GitHub - Bhashini-IITJ/IndicPhotoOCR: Comprehensive Scene Text Recognition Toolkit across 11 Indian Languages

A Comprehensive Toolkit for Scene Text Recognition in Indian Languages

Welcome to IndicPhotoOCR! ⚡ We've built an extremely fast, robust, and comprehensive scene text recognition toolkit designed for detecting, identifying, and recognizing text across 11 Indian languages (plus English).

Supported Languages: Assamese, Bengali, Gujarati, Hindi, Kannada, Malayalam, Marathi, Odia, Punjabi, Tamil, Telugu, and English. (with Urdu and Meitei in the pipeline!)

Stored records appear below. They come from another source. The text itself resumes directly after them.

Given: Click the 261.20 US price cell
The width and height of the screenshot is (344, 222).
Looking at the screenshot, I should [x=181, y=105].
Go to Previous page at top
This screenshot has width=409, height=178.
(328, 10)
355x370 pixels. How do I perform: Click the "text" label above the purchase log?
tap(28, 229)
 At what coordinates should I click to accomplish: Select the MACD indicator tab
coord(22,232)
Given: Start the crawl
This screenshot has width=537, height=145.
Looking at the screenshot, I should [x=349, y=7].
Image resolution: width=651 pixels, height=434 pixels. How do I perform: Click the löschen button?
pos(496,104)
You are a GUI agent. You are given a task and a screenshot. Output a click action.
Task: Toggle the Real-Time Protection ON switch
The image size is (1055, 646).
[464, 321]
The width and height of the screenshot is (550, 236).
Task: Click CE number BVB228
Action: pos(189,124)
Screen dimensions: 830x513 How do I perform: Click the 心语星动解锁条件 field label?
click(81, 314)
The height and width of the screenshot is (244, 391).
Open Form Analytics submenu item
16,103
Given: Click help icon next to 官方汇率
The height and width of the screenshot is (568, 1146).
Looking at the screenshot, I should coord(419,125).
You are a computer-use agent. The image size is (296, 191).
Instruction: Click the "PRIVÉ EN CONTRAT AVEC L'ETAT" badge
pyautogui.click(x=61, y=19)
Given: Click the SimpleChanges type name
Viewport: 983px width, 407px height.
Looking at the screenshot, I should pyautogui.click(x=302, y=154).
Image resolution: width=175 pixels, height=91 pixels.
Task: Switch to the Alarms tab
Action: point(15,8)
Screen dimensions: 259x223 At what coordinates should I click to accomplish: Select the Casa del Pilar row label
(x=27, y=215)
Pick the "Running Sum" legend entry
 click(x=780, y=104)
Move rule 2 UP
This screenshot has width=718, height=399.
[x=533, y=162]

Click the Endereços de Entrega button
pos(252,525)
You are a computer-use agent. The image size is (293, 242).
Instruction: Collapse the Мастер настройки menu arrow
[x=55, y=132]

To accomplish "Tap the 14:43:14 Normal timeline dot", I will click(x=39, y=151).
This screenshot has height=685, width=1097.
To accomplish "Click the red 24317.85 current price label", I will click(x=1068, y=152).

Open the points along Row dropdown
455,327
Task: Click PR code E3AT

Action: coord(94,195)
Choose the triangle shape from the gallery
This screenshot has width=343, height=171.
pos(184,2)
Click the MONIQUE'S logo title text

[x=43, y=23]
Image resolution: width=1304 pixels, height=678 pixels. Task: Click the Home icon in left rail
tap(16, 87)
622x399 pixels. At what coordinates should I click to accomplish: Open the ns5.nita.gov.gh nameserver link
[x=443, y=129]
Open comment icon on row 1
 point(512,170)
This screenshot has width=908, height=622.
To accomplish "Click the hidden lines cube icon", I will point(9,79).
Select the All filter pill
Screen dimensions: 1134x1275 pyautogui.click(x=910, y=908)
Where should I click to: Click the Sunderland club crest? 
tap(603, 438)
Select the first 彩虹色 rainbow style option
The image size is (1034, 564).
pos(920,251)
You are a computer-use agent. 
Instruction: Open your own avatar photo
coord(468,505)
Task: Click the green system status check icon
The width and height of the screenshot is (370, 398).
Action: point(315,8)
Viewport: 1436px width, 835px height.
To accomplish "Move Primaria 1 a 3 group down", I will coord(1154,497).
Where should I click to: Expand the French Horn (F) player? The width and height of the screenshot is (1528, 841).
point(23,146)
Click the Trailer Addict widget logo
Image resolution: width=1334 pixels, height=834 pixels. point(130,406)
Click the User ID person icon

It is expertly crafted to handle the unique scripts and complex structures of Indian languages. And with our latest v2 upgrades, it runs up to 5x faster natively, with built-in support for Batch Inference and precision Confidence Scoring! 🔥

✨ What's New & Exciting?

🚀 Lightning Fast Caching: The pipeline now intelligently caches models in GPU memory, drastically accelerating sequential scans by ~80% (5x Speedup) out of the box!
⚡ Batch Inference Engine: Got an image with hundreds of words? Just pass batch_size=32 into the core engine to process bounding boxes concurrently, slashing execution times even further.
🎯 Confidence Scores: Our public APIs now optionally expose exact neural network confidence probabilities so you can reliably filter out low-certainty predictions or calculate metrics.
🛡️ Atomic & Self-Contained: Auto-downloads models safely without corrupting, and uses system-agnostic absolute paths so you can run it from anywhere.

📅 Updates Timeline

[April 2026]: Added Batch Inference Engine, Model Caching, and Neural Confidence Scores resulting in ~5x speedup.
[August 2025]: Project page created.
[April 2025]: Documentation page created using Sphnix.
[March 2025]: Support for Huggingface Demo extened to 12 languages.
[Feburary 2025]: Added option to choose between tri-lingual and 12 class script identifiction models.
[Feburary 2025]: Added recoginition models for Malayalam and Kannada.
[January 2025]: Added ViT based script identification models.
[January 2025]: Demo available in huggingface space.
Currently demo supports scene images containing bi-lingual Hindi and English text.
[December 2024]: Detection Module: TextBPN++ added.
[November 2024]: Code available at Google Colab.
[November 2024]: Added support for 10 languages in the recognition module.
[September 2024]: Repository created.

📦 Quick Installation

We recommend creating a virtual environment before installing:

conda create -n indicphotoocr python=3.9 -y
conda activate indicphotoocr

git clone https://github.com/Bhashini-IITJ/IndicPhotoOCR.git
cd IndicPhotoOCR
chmod +x setup.sh
./setup.sh

💡 How to Use

Using IndicPhotoOCR is incredibly simple. You can execute the entire End-to-End Scene Text Recognition pipeline (Detection ➡️ Identification ➡️ Recognition) with just three lines of Python!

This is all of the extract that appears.